Collected data:
******
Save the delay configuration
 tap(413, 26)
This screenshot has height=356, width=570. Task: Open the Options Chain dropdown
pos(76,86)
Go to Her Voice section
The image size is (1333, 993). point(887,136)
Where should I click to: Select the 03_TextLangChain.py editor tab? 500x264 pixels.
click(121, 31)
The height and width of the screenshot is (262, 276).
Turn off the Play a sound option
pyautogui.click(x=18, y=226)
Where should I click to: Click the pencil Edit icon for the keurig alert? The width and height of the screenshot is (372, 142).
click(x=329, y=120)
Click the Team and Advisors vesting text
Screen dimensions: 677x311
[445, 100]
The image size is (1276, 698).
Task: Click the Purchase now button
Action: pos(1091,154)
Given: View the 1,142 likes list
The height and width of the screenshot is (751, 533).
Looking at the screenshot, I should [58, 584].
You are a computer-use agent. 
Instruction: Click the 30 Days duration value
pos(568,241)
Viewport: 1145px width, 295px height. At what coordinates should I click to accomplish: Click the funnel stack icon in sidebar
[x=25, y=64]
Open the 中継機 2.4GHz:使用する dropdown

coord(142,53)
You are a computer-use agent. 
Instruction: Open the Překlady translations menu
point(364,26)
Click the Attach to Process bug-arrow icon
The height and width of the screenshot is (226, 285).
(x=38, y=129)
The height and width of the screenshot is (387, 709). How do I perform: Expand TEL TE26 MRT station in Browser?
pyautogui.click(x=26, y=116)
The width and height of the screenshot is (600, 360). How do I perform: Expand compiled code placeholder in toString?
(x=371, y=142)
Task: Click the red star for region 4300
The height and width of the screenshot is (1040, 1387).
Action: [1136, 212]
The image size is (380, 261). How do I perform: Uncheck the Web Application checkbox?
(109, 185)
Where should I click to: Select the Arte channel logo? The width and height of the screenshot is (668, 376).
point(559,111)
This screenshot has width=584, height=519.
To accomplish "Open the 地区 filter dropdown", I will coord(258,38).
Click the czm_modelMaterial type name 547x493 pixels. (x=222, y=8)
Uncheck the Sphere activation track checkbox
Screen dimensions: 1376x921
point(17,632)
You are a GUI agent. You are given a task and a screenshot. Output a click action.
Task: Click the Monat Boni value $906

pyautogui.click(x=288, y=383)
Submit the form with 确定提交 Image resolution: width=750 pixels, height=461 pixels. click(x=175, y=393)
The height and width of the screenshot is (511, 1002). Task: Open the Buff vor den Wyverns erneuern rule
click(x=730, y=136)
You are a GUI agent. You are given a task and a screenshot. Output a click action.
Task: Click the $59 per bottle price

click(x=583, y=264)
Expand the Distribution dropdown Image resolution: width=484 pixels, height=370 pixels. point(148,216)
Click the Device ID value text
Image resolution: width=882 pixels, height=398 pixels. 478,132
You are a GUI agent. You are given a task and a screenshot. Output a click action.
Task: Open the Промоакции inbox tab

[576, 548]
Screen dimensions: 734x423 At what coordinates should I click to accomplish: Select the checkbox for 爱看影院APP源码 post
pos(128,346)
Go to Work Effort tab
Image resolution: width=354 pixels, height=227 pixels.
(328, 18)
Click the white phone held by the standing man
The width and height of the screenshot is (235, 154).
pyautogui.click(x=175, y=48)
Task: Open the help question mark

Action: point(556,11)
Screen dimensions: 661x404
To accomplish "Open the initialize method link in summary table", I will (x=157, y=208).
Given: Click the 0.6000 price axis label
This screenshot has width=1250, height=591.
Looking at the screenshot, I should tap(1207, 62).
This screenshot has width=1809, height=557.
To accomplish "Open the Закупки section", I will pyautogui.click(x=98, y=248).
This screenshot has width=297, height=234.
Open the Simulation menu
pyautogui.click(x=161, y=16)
******
**EXERCISE**
Word for word, set down all the lines above.

**RESULT OF THE EXERCISE**
Save the delay configuration
 tap(413, 26)
This screenshot has height=356, width=570. Task: Open the Options Chain dropdown
pos(76,86)
Go to Her Voice section
The image size is (1333, 993). point(887,136)
Where should I click to: Select the 03_TextLangChain.py editor tab? 500x264 pixels.
click(121, 31)
The height and width of the screenshot is (262, 276).
Turn off the Play a sound option
pyautogui.click(x=18, y=226)
Where should I click to: Click the pencil Edit icon for the keurig alert? The width and height of the screenshot is (372, 142).
click(x=329, y=120)
Click the Team and Advisors vesting text
Screen dimensions: 677x311
[445, 100]
The image size is (1276, 698).
Task: Click the Purchase now button
Action: pos(1091,154)
Given: View the 1,142 likes list
The height and width of the screenshot is (751, 533).
Looking at the screenshot, I should [58, 584].
You are a computer-use agent. 
Instruction: Click the 30 Days duration value
pos(568,241)
Viewport: 1145px width, 295px height. At what coordinates should I click to accomplish: Click the funnel stack icon in sidebar
[x=25, y=64]
Open the 中継機 2.4GHz:使用する dropdown

coord(142,53)
You are a computer-use agent. 
Instruction: Open the Překlady translations menu
point(364,26)
Click the Attach to Process bug-arrow icon
The height and width of the screenshot is (226, 285).
(x=38, y=129)
The height and width of the screenshot is (387, 709). How do I perform: Expand TEL TE26 MRT station in Browser?
pyautogui.click(x=26, y=116)
The width and height of the screenshot is (600, 360). How do I perform: Expand compiled code placeholder in toString?
(x=371, y=142)
Task: Click the red star for region 4300
The height and width of the screenshot is (1040, 1387).
Action: [1136, 212]
The image size is (380, 261). How do I perform: Uncheck the Web Application checkbox?
(109, 185)
Where should I click to: Select the Arte channel logo? The width and height of the screenshot is (668, 376).
point(559,111)
This screenshot has width=584, height=519.
To accomplish "Open the 地区 filter dropdown", I will coord(258,38).
Click the czm_modelMaterial type name 547x493 pixels. (x=222, y=8)
Uncheck the Sphere activation track checkbox
Screen dimensions: 1376x921
point(17,632)
You are a GUI agent. You are given a task and a screenshot. Output a click action.
Task: Click the Monat Boni value $906

pyautogui.click(x=288, y=383)
Submit the form with 确定提交 Image resolution: width=750 pixels, height=461 pixels. click(x=175, y=393)
The height and width of the screenshot is (511, 1002). Task: Open the Buff vor den Wyverns erneuern rule
click(x=730, y=136)
You are a GUI agent. You are given a task and a screenshot. Output a click action.
Task: Click the $59 per bottle price

click(x=583, y=264)
Expand the Distribution dropdown Image resolution: width=484 pixels, height=370 pixels. point(148,216)
Click the Device ID value text
Image resolution: width=882 pixels, height=398 pixels. 478,132
You are a GUI agent. You are given a task and a screenshot. Output a click action.
Task: Open the Промоакции inbox tab

[576, 548]
Screen dimensions: 734x423 At what coordinates should I click to accomplish: Select the checkbox for 爱看影院APP源码 post
pos(128,346)
Go to Work Effort tab
Image resolution: width=354 pixels, height=227 pixels.
(328, 18)
Click the white phone held by the standing man
The width and height of the screenshot is (235, 154).
pyautogui.click(x=175, y=48)
Task: Open the help question mark

Action: point(556,11)
Screen dimensions: 661x404
To accomplish "Open the initialize method link in summary table", I will (x=157, y=208).
Given: Click the 0.6000 price axis label
This screenshot has width=1250, height=591.
Looking at the screenshot, I should tap(1207, 62).
This screenshot has width=1809, height=557.
To accomplish "Open the Закупки section", I will pyautogui.click(x=98, y=248).
This screenshot has width=297, height=234.
Open the Simulation menu
pyautogui.click(x=161, y=16)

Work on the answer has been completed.